The media have responded to this paper with a little tongue-in-cheek commentary and occasionally with mocking for spending money on such a silly project. They particularly saved their jokes for NASA’s suggestion that aliens might invade us to stop us from destroying our planet with global warming. First off, the paper was done in the author's spare time. Second, as silly as it sounds, it is NASA’s job to track potential dangers to America that come from space -- including giant meteors and, yes, alien invasions -- and speculate on what finding E.T. will really be like. And heck, I decided it sounds like a whole lot of fun for us!
NASA breaks down a potential alien contact scenario into three buckets: beneficial, neutral, and harmful. That seems to cover it.

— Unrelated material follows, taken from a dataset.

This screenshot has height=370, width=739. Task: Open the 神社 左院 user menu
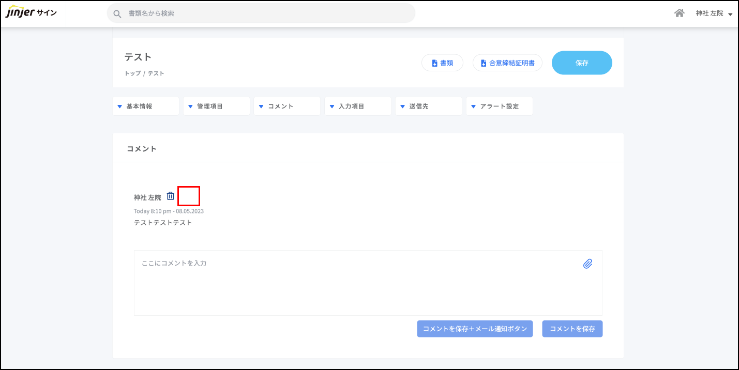click(714, 13)
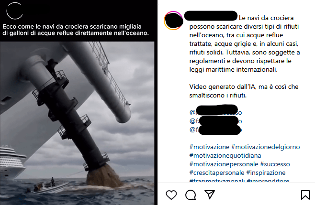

The beneficial scenario usually revolves around the Star Trek “first contact” scenario, in which an enlightened race beams angelically down from the cosmos to save us from our sins. Much of the thinking behind this scenario is that to get to the point where you can travel faster than light, you’ve probably solved a lot of the social ills that have hindered mankind to this point. Under this scenario, we’re usually gifted with the technology to “fix” ourselves and are welcomed into a galactic community. We’ve seen some aspect or another of this scenario in movies like ET, Cocoon, and Star Trek. It is noteworthy that I am unaware of a movie showing happy aliens produced in America in over a decade. Am I missing one?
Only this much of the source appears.